Brief :: Restate the records in their entirety, word for word.

Data to examine ::
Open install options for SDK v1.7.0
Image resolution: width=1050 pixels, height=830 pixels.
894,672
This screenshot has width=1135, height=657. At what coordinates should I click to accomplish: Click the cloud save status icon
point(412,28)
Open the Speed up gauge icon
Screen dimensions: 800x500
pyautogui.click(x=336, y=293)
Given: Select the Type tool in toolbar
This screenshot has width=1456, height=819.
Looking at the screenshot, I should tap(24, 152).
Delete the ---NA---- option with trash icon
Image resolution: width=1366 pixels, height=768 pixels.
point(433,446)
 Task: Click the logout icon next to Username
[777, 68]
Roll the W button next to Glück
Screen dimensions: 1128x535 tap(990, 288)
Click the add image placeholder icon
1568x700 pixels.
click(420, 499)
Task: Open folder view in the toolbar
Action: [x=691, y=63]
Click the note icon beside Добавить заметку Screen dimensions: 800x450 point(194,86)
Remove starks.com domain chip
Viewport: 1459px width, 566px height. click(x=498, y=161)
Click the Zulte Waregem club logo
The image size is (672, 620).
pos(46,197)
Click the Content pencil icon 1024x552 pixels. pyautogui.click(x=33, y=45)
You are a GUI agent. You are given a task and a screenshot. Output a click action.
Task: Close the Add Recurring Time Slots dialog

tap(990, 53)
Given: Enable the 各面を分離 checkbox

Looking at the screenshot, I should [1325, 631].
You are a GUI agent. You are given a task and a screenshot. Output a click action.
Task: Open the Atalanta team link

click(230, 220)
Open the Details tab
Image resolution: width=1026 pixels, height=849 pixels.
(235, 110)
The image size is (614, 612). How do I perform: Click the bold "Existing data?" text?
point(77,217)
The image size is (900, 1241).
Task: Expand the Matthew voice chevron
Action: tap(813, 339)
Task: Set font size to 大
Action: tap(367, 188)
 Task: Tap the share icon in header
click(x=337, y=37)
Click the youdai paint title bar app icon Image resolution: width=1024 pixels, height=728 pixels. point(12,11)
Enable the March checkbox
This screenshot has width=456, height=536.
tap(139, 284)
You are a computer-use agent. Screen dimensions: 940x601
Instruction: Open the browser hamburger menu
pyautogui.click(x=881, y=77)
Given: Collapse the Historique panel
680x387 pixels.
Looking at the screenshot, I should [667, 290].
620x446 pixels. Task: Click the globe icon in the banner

Solved problem ::
Open install options for SDK v1.7.0
Image resolution: width=1050 pixels, height=830 pixels.
894,672
This screenshot has width=1135, height=657. At what coordinates should I click to accomplish: Click the cloud save status icon
point(412,28)
Open the Speed up gauge icon
Screen dimensions: 800x500
pyautogui.click(x=336, y=293)
Given: Select the Type tool in toolbar
This screenshot has width=1456, height=819.
Looking at the screenshot, I should tap(24, 152).
Delete the ---NA---- option with trash icon
Image resolution: width=1366 pixels, height=768 pixels.
point(433,446)
 Task: Click the logout icon next to Username
[777, 68]
Roll the W button next to Glück
Screen dimensions: 1128x535 tap(990, 288)
Click the add image placeholder icon
1568x700 pixels.
click(420, 499)
Task: Open folder view in the toolbar
Action: [x=691, y=63]
Click the note icon beside Добавить заметку Screen dimensions: 800x450 point(194,86)
Remove starks.com domain chip
Viewport: 1459px width, 566px height. click(x=498, y=161)
Click the Zulte Waregem club logo
The image size is (672, 620).
pos(46,197)
Click the Content pencil icon 1024x552 pixels. pyautogui.click(x=33, y=45)
You are a GUI agent. You are given a task and a screenshot. Output a click action.
Task: Close the Add Recurring Time Slots dialog

tap(990, 53)
Given: Enable the 各面を分離 checkbox

Looking at the screenshot, I should [1325, 631].
You are a GUI agent. You are given a task and a screenshot. Output a click action.
Task: Open the Atalanta team link

click(230, 220)
Open the Details tab
Image resolution: width=1026 pixels, height=849 pixels.
(235, 110)
The image size is (614, 612). How do I perform: Click the bold "Existing data?" text?
point(77,217)
The image size is (900, 1241).
Task: Expand the Matthew voice chevron
Action: tap(813, 339)
Task: Set font size to 大
Action: tap(367, 188)
 Task: Tap the share icon in header
click(x=337, y=37)
Click the youdai paint title bar app icon Image resolution: width=1024 pixels, height=728 pixels. point(12,11)
Enable the March checkbox
This screenshot has width=456, height=536.
tap(139, 284)
You are a computer-use agent. Screen dimensions: 940x601
Instruction: Open the browser hamburger menu
pyautogui.click(x=881, y=77)
Given: Collapse the Historique panel
680x387 pixels.
Looking at the screenshot, I should [667, 290].
620x446 pixels. Task: Click the globe icon in the banner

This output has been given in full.